La Boîte Noire #2, Edito

La boîte. Noire toujours. Mais cette fois-ci, un noir de la tristesse. Noir de notre peine, rouge de notre sang. Rémi Fraisse a été assassiné par la police sur la ZAD du Testet. Rémi, c’est un mort de plus. Comme ici, mais aussi partout ailleurs, l »Etat tue. L’Etat tue surtout ce qui le gêne : Carlo était anarchiste à Gênes, Lambros aussi en Grèce, Wissam n’était pas cadre moyen blanc. Au Mexique, l’Etat tue, des dizaines d’étudiant-es retrouvé-es froid-es dans des fosses communes. Au Brésil, les enfants des favelas qui dorment à la rue se réveillent en cendres le matin, un pneu qui les entoure. Ce n’est pas une question de gouvernement, mais d’un outil, “ce plus froid des monstres froids” pour paraphraser Nietzsche  qui est et restera l’outil de coercition, de domination.

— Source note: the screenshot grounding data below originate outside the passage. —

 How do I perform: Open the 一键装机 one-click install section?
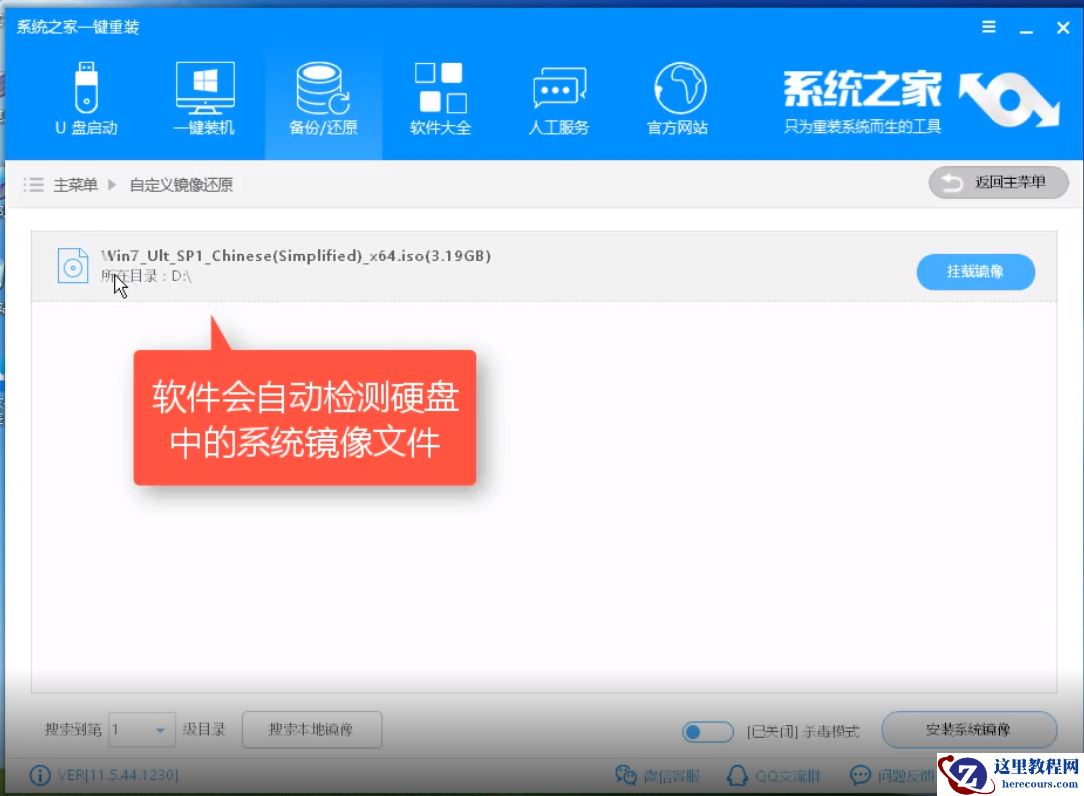[x=204, y=95]
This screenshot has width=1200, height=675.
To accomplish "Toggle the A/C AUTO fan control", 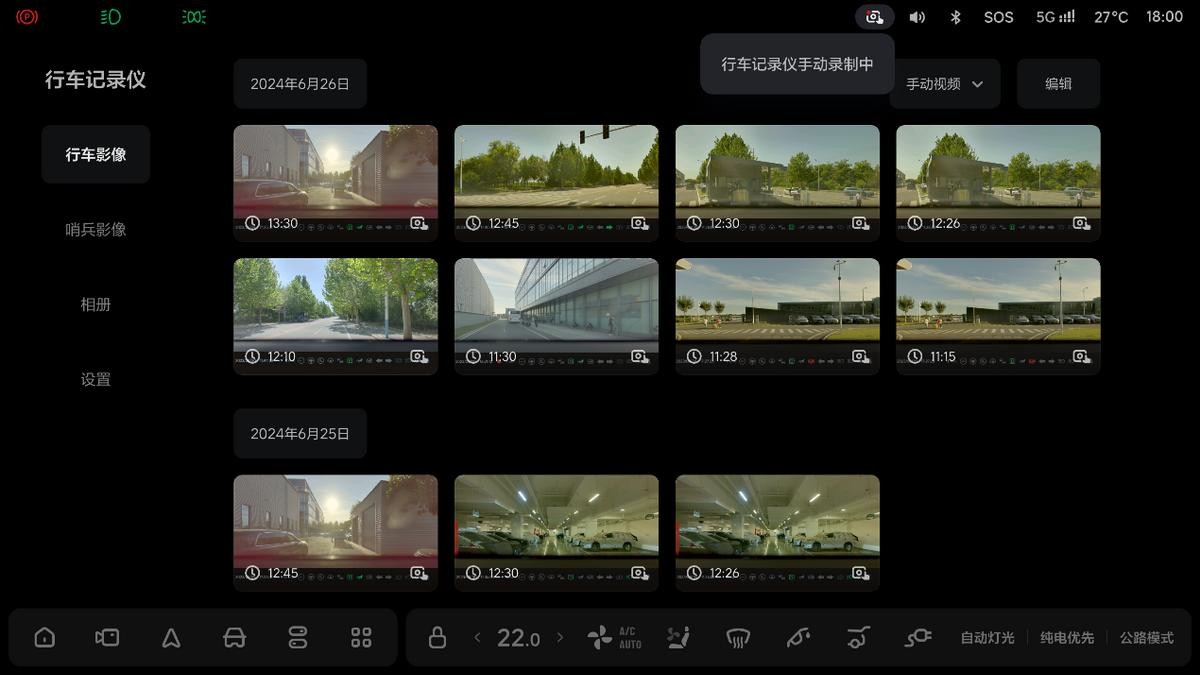I will click(x=614, y=638).
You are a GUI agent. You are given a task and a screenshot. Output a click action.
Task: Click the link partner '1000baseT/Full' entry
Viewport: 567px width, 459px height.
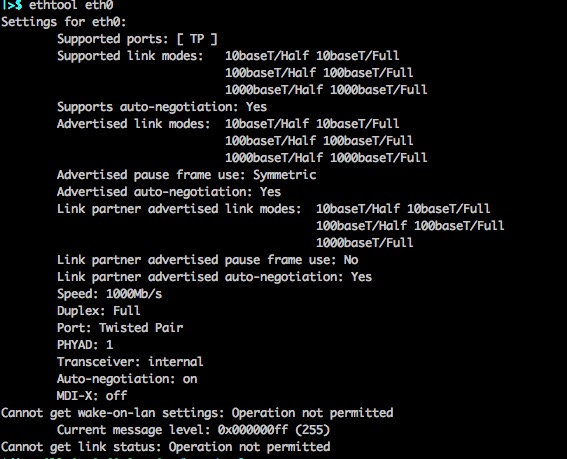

A la Boîte Noire, nous ne sommes pas de celles et ceux, politiciens de tout bord, syndicalistes, citoyen-nes, qui “appellent au calme”. Bien plus prompts à dénoncer les violences des acharnistes que la brutalité la police. Mais la violence, elle est où ? Toujours la même question. Toujours la même rengaine. Dans la froideur glaciale de la paix sociale, la violence c’est une rafle. La violence c’est des familles foutues à la rue car l’ouvrier n’est pas assez rentable. C’est des milliers ici, des milliards partout qui crèvent dehors avec des milliards de logement vides. C’est les guerres. La violence, c’est l’Etat, tous les jours.

La Boîte. Noire toujours. Noire comme notre colère incontrôlable  quand depuis la mort de Rémi, les GAV, les arrestations, les manifs offensives interdites sont la réalité. La question du barrage au Testet, comme toute lutte, est plus globale. Contre l’Etat, ou pour l’Etat. Nous avons choisi notre camp. Pourtant, le weekend du 25 octobre au Testet avait bien commencé :7000 personnes et Mélanchon qui se prend des oeufs dans la gueule, sauvé par ses gorilles. Mais ici, ou au Mexique actuellement, aux US il y a quelques semaines, il ne faut surtout pas que ça déborde le cadre institutionnel. Quand le ciel devient noir comme le drapeau de l’anarchie, l’Etat frappe. Au hasard. Ou pas.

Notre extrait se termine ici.